Hoepner pulled back his forces in the face of the massive Russian counteroffensive at Moscow in January 1942 and was relieved of his command by Hitler, dismissed from the Wehrmacht and stripped of his decorations and pension rights. He then launched a successful legal action against the government for the restoration of his pension.
While Hoepner was opposed to the terms of the Treaty of Versailles, he was also an early opponent of Adolf Hitler’s rise to power, and he participated in several conspiracies to overthrow Hitler. In the September 1938, attempt, at the time of the Munich Conference, Hoepner’s forces were assigned the task of suppressing the SS following the planned capture and intended shooting of Hitler in the act of “resisting arrest”; the plot collapsed, due to the capitulation by Chamberlain (which completely undercut the basis for the coup), and Hoepner’s role went undiscovered.
Hoepner played an active part in the earliest conspiracies against Hitler. Like other conservative resisters, Hoepner thought Hitler’s strategic decisions would lead to the ruin of Germany, which was the motivation in the September 1938 plot, in which Hoepner was supposed to use his armored division to impose the surrendering of Hitler’s personal guard, the SS Leibstandarte, and another in October–November 1939, after war had already begun - both involving the very top levels of the Abwehr and the High Command, the Oberkommando des Heeres, or OKH. Following the Fall of France, the fears that Hitler’s expansionist policies would bring ruin upon Germany appeared to have been wrong, and Hoepner, like most opposition generals, even on the OKH, became less critical of Hitler. It was only after Operation Barbarossa had stalled at the gates of Moscow and his humiliating sacking by Hitler, that Hoepner became active again. During his command on the Eastern Front, Hoepner pursued a policy of scorched earth, demanding “ruthless and complete destruction of the enemy” from his soldiers.
As a commander of the Fourth Panzer Army, he wrote on May 2, 1941: The war against the Soviet Union is the old struggle of the Germans against the Slavs, the warding off of the Jewish Bolshevism. No mercy should be shown towards the carriers of the present Russian Bolshevist system
The commander of the Einsatzgruppe A, Dr Stehlecker, spoke highly of Hoepner and described his relations with him as very close, yes, almost cordial.

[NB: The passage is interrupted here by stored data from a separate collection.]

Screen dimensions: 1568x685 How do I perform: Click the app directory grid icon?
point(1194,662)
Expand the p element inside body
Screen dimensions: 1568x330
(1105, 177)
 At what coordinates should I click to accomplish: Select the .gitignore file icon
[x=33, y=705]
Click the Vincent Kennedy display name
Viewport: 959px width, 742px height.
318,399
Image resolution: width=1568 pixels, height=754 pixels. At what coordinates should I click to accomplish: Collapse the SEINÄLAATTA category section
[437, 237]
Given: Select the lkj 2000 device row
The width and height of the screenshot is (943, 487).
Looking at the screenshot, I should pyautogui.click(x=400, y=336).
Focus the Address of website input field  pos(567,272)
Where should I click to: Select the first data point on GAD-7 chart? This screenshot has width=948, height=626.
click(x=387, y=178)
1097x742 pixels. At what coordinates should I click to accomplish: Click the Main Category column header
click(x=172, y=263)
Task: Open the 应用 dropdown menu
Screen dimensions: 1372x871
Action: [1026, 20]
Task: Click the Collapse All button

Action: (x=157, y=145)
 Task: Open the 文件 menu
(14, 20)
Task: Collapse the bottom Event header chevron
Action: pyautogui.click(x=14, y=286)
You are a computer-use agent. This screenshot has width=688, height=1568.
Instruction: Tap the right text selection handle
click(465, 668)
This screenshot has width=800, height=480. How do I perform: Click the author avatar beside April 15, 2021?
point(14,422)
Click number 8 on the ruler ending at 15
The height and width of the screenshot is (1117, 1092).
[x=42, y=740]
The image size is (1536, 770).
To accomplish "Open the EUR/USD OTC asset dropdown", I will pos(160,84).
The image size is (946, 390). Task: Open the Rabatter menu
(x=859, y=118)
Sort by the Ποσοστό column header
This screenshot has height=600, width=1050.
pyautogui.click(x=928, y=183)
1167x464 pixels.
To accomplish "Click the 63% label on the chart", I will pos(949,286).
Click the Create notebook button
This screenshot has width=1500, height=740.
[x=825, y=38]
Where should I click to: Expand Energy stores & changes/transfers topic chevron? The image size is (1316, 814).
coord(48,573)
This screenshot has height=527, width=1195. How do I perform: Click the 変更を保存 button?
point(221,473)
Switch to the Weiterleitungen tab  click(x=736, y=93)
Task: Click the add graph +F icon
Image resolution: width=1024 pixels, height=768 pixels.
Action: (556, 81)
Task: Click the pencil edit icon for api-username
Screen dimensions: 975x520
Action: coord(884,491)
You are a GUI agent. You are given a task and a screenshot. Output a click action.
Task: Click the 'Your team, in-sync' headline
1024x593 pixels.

Hoepner also wrote that Operation Barbarossa represented the defense of European culture against Moscovite-Asiatic inundation, and the repulse of Jewish Bolshevism, adding that destruction of Russia must be conducted with unprecented severity)
Hoepner at the Volksgerichtshof
On 5 December 1941, Hoepner refused to comply with Hitler’s categorical ‘Halt Order’ and ordered a retreat of his forces as they were just before Moscow. In January 1942, he was dismissed from service with the loss of all pension rights. He subsequently instituted a lawsuit against the Reich over his pension rights and won.
Hoepner was a participant in the 20 July Plot in 1944 and was present at the Bendlerblock (Headquarters of the Army) with General Friedrich Olbricht, Colonel Claus von Stauffenberg, Colonel Albrecht Mertz von Quirnheim and Lieutenant Werner von Haeften. Following the failure of their coup attempt, he had a private conversation with General Friedrich Fromm and was not shot by firing squad with the others in the courtyard.
Having already been dismissed from the Wehrmacht in 1942, he was arrested that night and then tortured by the Gestapo, given a summary trial by the Volksgerichtshof and sentenced to death. Like other defendants including Erwin von Witzleben, Hoepner was made to wear ill fitting clothes and was not allowed to have his dentales as a humiliation in his trial. Although judge Roland Freisler continued to brutally verbally attack Hoepner, even Freisler objected to Hoepner being made to dress in such a way. Hoepner was hanged on 8 August, in Berlin’s Plötzensee Prison.
Just as an aside: Dr Stehlecker, commanding the Eisengruppen A is probably not my idea of a great character witness.